Our True Self is the Pure Existence called Atman,
and the purpose of Yoga is to ‘realize It’ and ‘live It.’ ”
-Satguru Shri Mahayogi Paramahansa,
Teachings on the MAHAYOGI YOGA MISSION web-site
“Hear the words of Truth, reflect upon them, and meditate.”
-Satguru Shri Mahayogi Paramahansa
It is said that when we practice Yoga, it is important to go through the three processes mentioned above. Have you ever thought about why this is significant or why this is so?

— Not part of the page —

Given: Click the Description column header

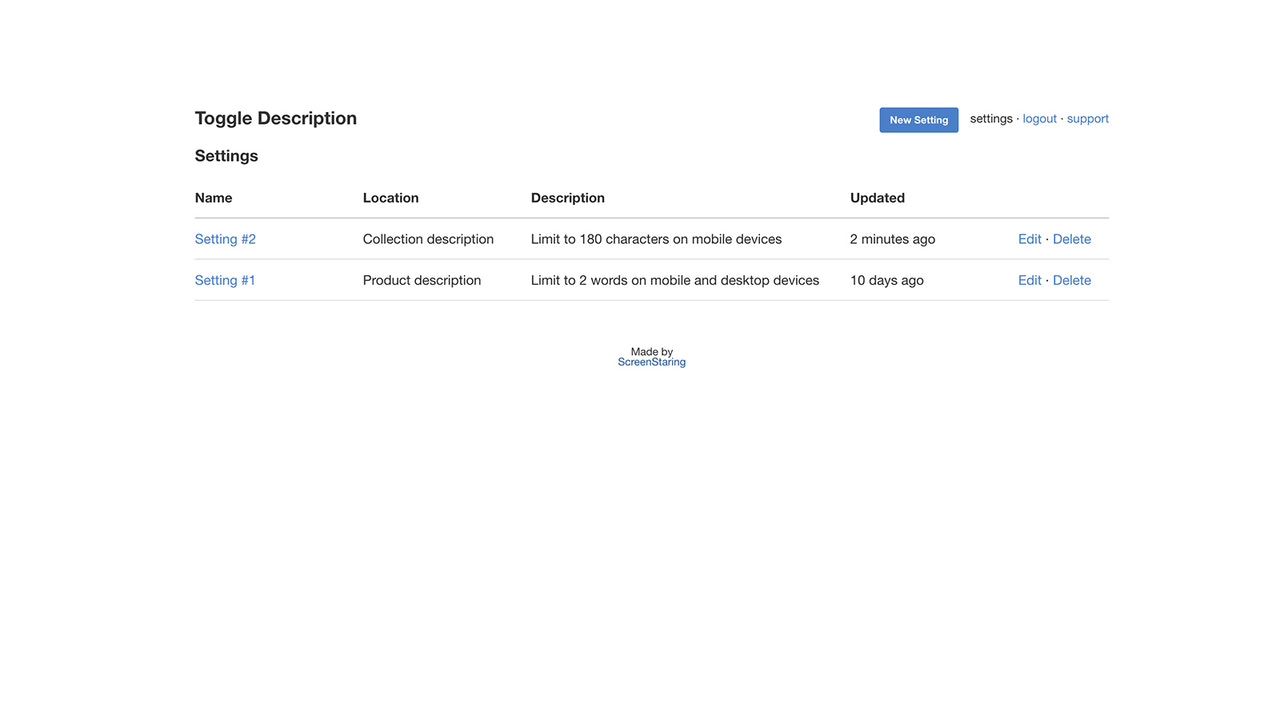Looking at the screenshot, I should (567, 198).
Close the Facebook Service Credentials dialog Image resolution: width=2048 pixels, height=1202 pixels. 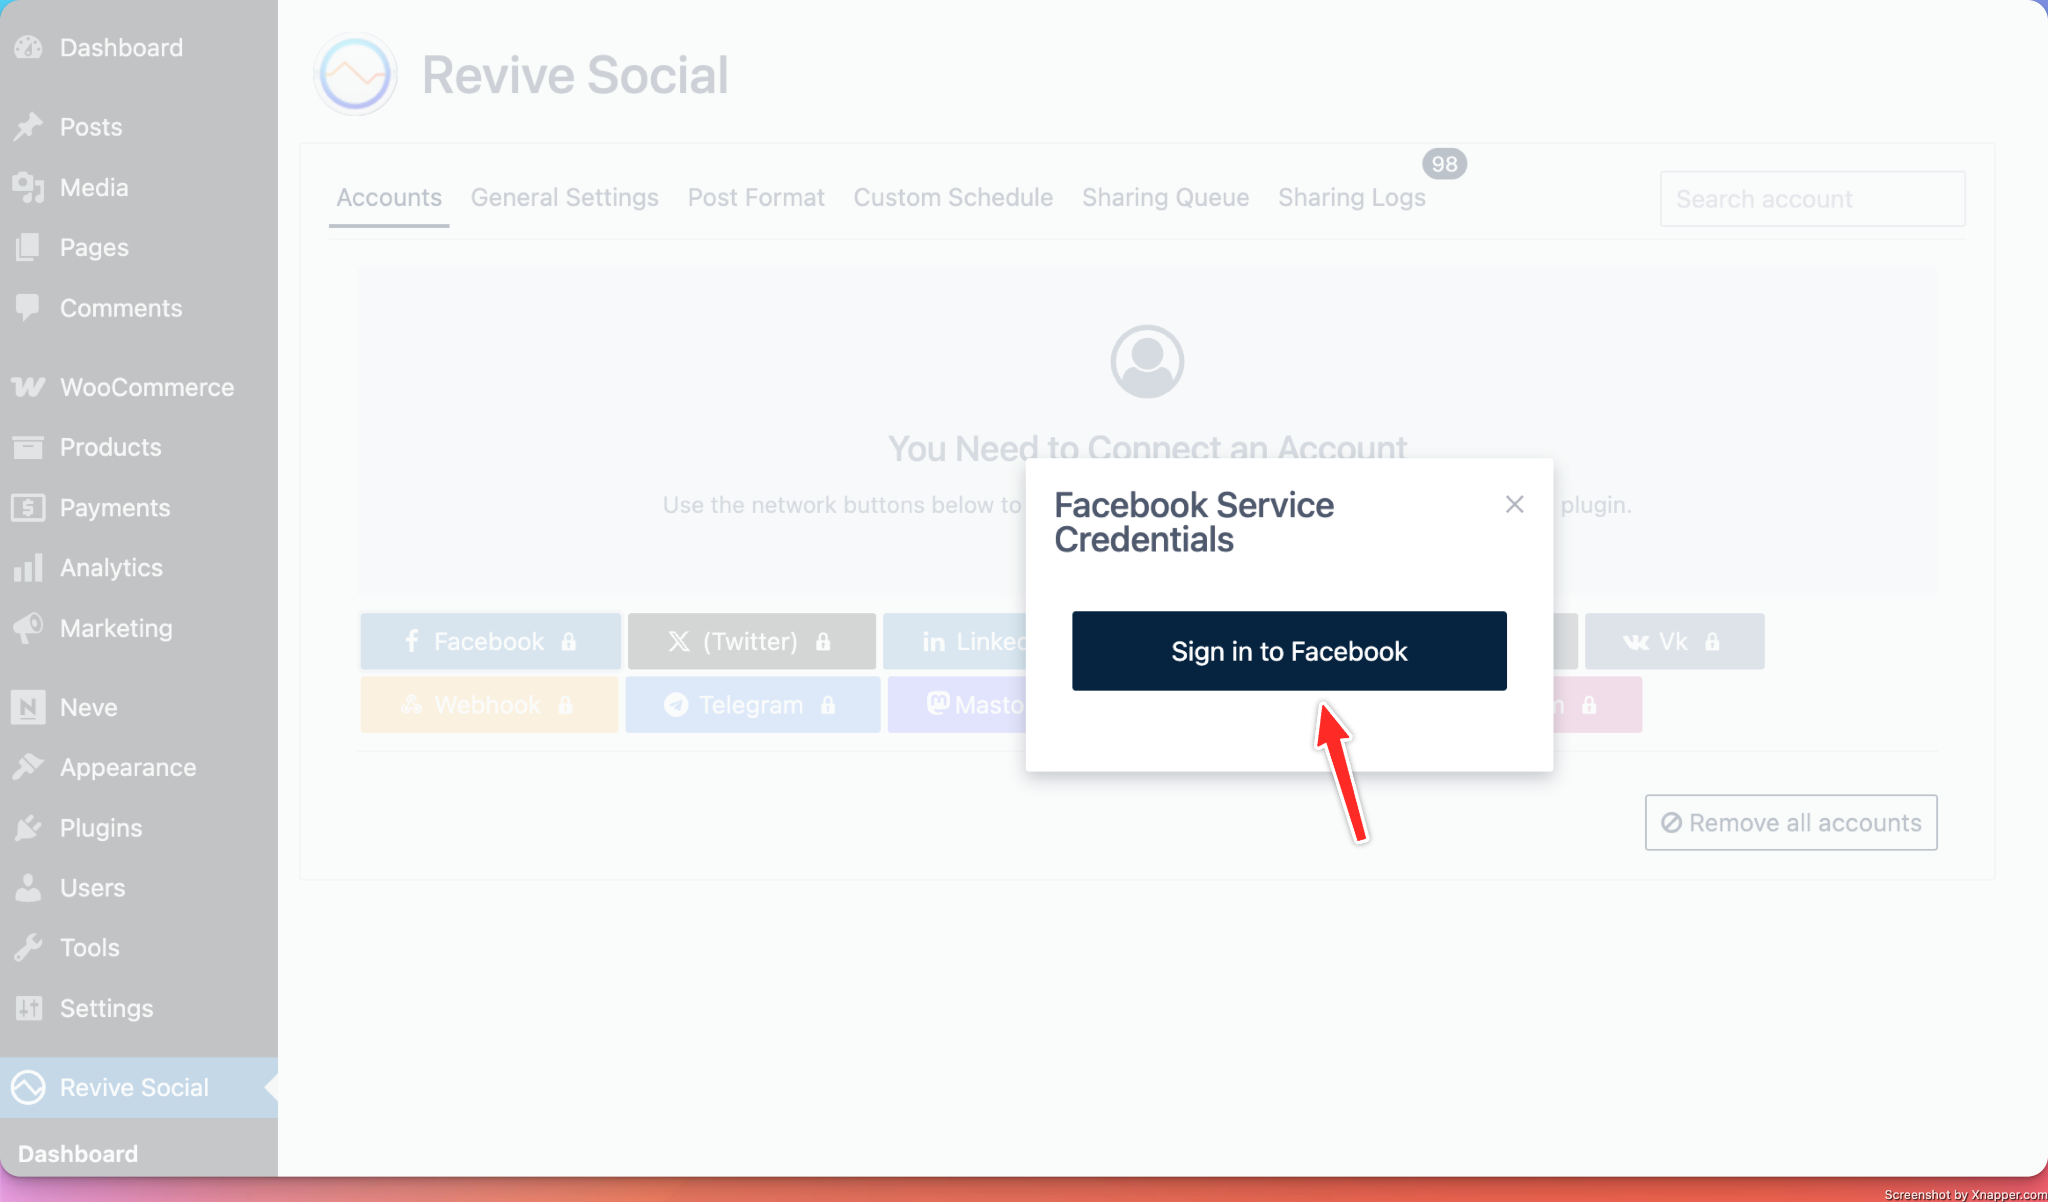1514,505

“Hear the words of Truth, the words of the Awakened Ones, think through them thoroughly and then meditate.” This teaching alone represents two of the three components of kriya yoga, the daily practice that practitioners of Yoga must carry out. It also encompasses two of the five niyama (observances) from ashtanga yoga (The Eight Limbs of Yoga).
The teachings of Yoga are for those who are seeking Truth, and their purpose is that of Self-Realization. As practitioners of Yoga, we treasure each word of Truth and, with the aim of realizing the Truth, dedicate ourselves to fully understanding the depth of meaning behind the words, intuiting their very essence. Understanding of the Truth does not come merely by reading or hearing the words of Truth, no matter how much we might hear or how many times we may read.
We should think thoroughly about why it is important for the practitioner to go through these processes and why it is important for us to understand deeply for ourselves rather than just remaining on the surface of the words, understanding them simply ‘through much hearing’ as mentioned in the sutra below.
“This true Self cannot be attained through doctrines, nor through intelligence,
nor through much hearing.
It can be attained only by one whom this Self chooses and
[to whom] this Self reveals Its own nature.”
-Kaṭha Upaniṣad 1-2-23
Translated by Sanatana
During the summer of 2012, for the three months that Shri Mahayogi was in NY, a group of disciples and students in Kyoto, Japan came together and dedicated themselves to studying the yama (abstinence) and niyama. Each disciple chose one yama or one niyama to explore deeply. They were to think thoroughly about it, including throughout their daily activities, meditate on it and later present what they had come to understand about it to the rest of the group in order to study the subject together. One disciple, Satya, chose to study svadyaya, the study of sacred scriptures. Recently, the notes she took about what she learned from this program and her experience after three years were posted on MYM of Kyoto’s blog. The following are the translations of her notes:
• First of all, reading sacred scriptures is completely different from regular reading.
• On reading books = books are for activating the mind, causing it to move.
• On reading sacred scripture = these books are for restraining the activity of the mind.
• We must NOT interpret the meaning in our own way or to please the ego. → Cultivate the ability to listen. Acceptance with humbleness, without protesting, is important.
How to read the sacred scriptures–
• How much and how in depth you relate yourself to the teaching is essential.
• Trying to feel and understand the teachings through sensing and experiencing the depth of their meaning is important.
• It is possible to meet one’s Ishta (one’s personal ideal saint) !!!
It seems that it happens as a result of studying sacred scriptures.
After sharing these notes, Satya wrote that she realized that now, three years later, she has verified it to be true, “you can meet your Ishta.”
The third issue of Pranavadipa will be released in 10 days!
For those who hunger for Truth, this has been a powerful way to stay connected to the teachings of Shri Mahayogi and His energetic presence that can be found within them. It is as if we are receiving the spiritual food we need to sustain us for one month. How have you been relating the teachings to yourself and to your daily life? Exquisite food has such a wonderful and enticing aroma! However, unless we take it into our mouths and chew, swallow and digest it, we never get to taste how truly delicious it is, nor can we experience the sustenance that it brings us. It sits outside of us, only pleasing us with its sweet aroma.
Don’t you yearn to partake in and enjoy this splendid feast with all of your senses?!